San Francisco? No, right after Levee. The years when the bottle had been both the problem and the solution.

LA.

My brain worked overtime, scrolling and spinning, layer after layer, flash after flash.

A bar stool.

A man walking up behind me.

The taste of whiskey filled my mouth just as I felt a pressure on my shoulder.

Look up. Look up. Look up.

And then, finally, just like with Zoey’s puzzle pieces, it all clicked into place.

Marty standing over me. The last time I ever saw him alive.

“What’s up, brother?”

I shook my head, too drunk to trust my words.

He lifted his chin to the bartender. “Heard you got canned.”

Pain exploded in my chest. “Fuck you,” I muttered under my breath.

“Whoa, easy. Shit happens. You’ll figure it out.”

I tipped back the rest of my drink, catching a glimpse of the young guy standing on his other side.

Brown hair.

Medium build.

Five-eleven, maybe six feet.

Marty inched over, allowing the guy space to step up to the bar. “Devon Grant, I’d like you to meet Arrow’s latest fuck up—”

His mouth moved, but not a single sound came out.

I played the memory back in my head.

Again and again.

Each time slowing it down, desperately trying to read his lips.

What the hell was that guy’s name?

Suddenly, Marty’s voice slammed into my brain.

“Jason Horton,” I said out loud.

Lofton went rigid. “W-what?”

I snatched up my phone and put it to my ear.

“Cops are on the way,” Apollo stated. “I’ve got the cameras—”

“Jason Horton,” I repeated. “He works—or at least he used to work—at Arrow.”

“Devon—” Lofton called in a shaky voice.

“Had to have been four years ago, so work forward from there.”

“Devon,” Lofton called, louder and with more urgency.

I kept talking to Apollo. “He knew Marty. Our paths crossed once or—”

Lofton’s hand landed on my arm, and I finally cut my gaze to her. Her face was so ghostly white it sent fear surging through my veins.

Her chin trembled, eyes filling with tears. “Jason Horton is Zoey’s father. He signed away his rights when she was a baby.”

The realization detonated in the center of my chest, all at once and far too late.

Every camera angle.

Every perimeter check.

Every night I’d lain awake mapping Sebastian’s movements, tracing access points, building a fortress around a woman we’d thought was being stalked.

But it hadn’t been about her at all.

And the worst part was that the blueprint had been right in front of me the entire time. I’d just read it backwards.

Lofton was trackable. The paparazzi saw to that without any effort on Jason’s part. Whether it be tabloid photos or social media sightings, a woman like her did not fly under the radar.

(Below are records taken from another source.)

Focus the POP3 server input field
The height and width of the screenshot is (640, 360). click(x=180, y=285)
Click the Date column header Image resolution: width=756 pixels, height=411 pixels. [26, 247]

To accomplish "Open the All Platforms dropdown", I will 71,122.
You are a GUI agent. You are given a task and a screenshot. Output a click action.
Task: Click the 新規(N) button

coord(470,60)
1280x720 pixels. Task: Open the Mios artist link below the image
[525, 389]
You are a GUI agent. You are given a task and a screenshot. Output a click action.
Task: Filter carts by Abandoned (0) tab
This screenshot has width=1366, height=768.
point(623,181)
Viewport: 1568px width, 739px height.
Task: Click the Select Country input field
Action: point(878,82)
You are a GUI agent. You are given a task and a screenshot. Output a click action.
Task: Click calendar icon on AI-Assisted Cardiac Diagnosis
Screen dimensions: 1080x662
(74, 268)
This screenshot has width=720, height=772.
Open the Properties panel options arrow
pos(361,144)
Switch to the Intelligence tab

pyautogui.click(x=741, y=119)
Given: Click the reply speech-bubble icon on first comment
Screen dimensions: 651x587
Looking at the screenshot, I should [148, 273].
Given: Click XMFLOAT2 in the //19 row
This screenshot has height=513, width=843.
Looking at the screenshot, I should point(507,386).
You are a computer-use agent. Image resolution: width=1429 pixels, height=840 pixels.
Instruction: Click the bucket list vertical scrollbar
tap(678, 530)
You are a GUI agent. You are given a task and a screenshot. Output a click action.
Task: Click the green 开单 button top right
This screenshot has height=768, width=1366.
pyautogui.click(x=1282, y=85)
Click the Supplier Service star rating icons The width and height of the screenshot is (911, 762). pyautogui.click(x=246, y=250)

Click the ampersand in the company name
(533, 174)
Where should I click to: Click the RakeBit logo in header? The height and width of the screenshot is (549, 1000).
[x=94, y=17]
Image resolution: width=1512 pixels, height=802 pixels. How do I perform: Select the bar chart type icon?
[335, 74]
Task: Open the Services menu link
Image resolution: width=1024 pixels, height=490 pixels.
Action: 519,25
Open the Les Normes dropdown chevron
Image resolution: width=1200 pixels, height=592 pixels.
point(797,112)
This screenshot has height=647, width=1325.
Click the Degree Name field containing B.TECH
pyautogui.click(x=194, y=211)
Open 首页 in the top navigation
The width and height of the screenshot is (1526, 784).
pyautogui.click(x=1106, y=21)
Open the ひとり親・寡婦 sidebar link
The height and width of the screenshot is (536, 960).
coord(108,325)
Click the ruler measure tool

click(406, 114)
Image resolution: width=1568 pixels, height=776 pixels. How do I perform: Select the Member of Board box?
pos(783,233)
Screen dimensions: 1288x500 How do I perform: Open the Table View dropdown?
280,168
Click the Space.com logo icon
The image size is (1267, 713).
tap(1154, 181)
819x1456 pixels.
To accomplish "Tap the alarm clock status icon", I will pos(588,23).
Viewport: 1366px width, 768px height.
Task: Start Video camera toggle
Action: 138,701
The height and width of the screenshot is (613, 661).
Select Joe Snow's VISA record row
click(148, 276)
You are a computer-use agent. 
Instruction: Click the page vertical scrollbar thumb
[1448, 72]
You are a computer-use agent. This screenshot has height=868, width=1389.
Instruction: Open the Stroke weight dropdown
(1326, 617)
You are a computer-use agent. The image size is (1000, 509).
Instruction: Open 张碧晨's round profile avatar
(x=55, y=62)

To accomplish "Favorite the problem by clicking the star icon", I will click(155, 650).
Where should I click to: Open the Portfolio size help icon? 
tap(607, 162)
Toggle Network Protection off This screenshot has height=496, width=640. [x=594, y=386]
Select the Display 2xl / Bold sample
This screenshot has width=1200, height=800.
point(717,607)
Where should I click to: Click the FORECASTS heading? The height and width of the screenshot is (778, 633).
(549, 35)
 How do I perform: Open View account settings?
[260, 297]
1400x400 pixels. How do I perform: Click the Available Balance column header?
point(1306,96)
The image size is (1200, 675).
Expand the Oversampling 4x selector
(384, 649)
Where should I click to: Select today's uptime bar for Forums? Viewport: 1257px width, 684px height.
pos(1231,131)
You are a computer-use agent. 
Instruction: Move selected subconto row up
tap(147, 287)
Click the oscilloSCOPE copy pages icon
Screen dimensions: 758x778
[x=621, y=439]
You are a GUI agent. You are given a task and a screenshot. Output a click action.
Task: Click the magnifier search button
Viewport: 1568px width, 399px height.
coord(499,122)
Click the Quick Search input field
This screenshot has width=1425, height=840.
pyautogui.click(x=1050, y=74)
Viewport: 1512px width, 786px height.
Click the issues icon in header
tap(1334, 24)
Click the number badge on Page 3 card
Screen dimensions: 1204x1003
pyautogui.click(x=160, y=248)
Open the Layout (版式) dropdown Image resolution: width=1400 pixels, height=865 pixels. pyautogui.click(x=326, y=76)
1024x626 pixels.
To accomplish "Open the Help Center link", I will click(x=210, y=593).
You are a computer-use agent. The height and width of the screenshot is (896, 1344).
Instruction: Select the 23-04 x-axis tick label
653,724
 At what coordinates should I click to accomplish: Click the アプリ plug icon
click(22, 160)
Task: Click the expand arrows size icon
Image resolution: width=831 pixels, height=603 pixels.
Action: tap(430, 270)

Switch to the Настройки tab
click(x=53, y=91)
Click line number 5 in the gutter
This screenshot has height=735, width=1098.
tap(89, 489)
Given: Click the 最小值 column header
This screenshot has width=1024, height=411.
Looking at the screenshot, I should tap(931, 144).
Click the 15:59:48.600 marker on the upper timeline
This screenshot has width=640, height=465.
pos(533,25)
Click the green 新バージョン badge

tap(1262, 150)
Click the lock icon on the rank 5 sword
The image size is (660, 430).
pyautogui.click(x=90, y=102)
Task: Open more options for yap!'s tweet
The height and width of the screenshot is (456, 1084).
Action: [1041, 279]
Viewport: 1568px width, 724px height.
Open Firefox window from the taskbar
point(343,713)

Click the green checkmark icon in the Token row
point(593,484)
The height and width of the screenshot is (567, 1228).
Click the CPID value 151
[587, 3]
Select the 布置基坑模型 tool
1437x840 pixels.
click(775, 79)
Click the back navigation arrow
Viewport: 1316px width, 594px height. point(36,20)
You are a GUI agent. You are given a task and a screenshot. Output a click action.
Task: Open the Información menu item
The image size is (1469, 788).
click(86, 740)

He hadn’t needed to work to find her. He’d just needed to follow the noise.

But Brooke and Zoey were invisible.

No Wikipedia page. No pap shots. No public footprint. Two people who existed entirely outside the machine, which was exactly why we’d kept them separate from Lofton in the first place. Safer that way. Harder to reach.

The logic had been sound.

Except we’d gotten it exactly backwards.

Because Jason didn’t want Lofton.

He’d clearly only wanted Zoey. So he’d waited it out. Chosen his moments. And then let Lofton lead him to her.

She was never the target.

She was the map.

And the figure outside the Doodle Bug Café?

The hooded silhouette I’d been absolutely certain was Sebastian, the face I’d seen in that alley and built an entire investigation around?

That had been Jason. Testing the perimeter.

Checking whether Brooke and Zoey were with her. Trying to smoke them out.

Leo had flat out told me I’d put a face on that man.

I’d pushed back.

I’d been so certain.

And I’d been wrong in the most expensive way a man in my profession could be wrong.

Not wrong about a detail.

Not wrong about a timeline.

But wrong about the fundamental architecture of the entire threat.

Brooke and Zoey had been living with Lofton before all of this started. Same address. Same routines. Same doors. Jason had known exactly where to look and exactly who he was looking for.

We’d separated them to keep them safe.

And all we’d done was make Jason work a little harder.

He’d been patient.

He’d been trained.

And the moment we’d brought Brooke and Zoey to that soundstage and ultimately that restaurant, we’d handed him the opening.

And he’d walked right through it while I sat in a fucking car guarding the wrong person.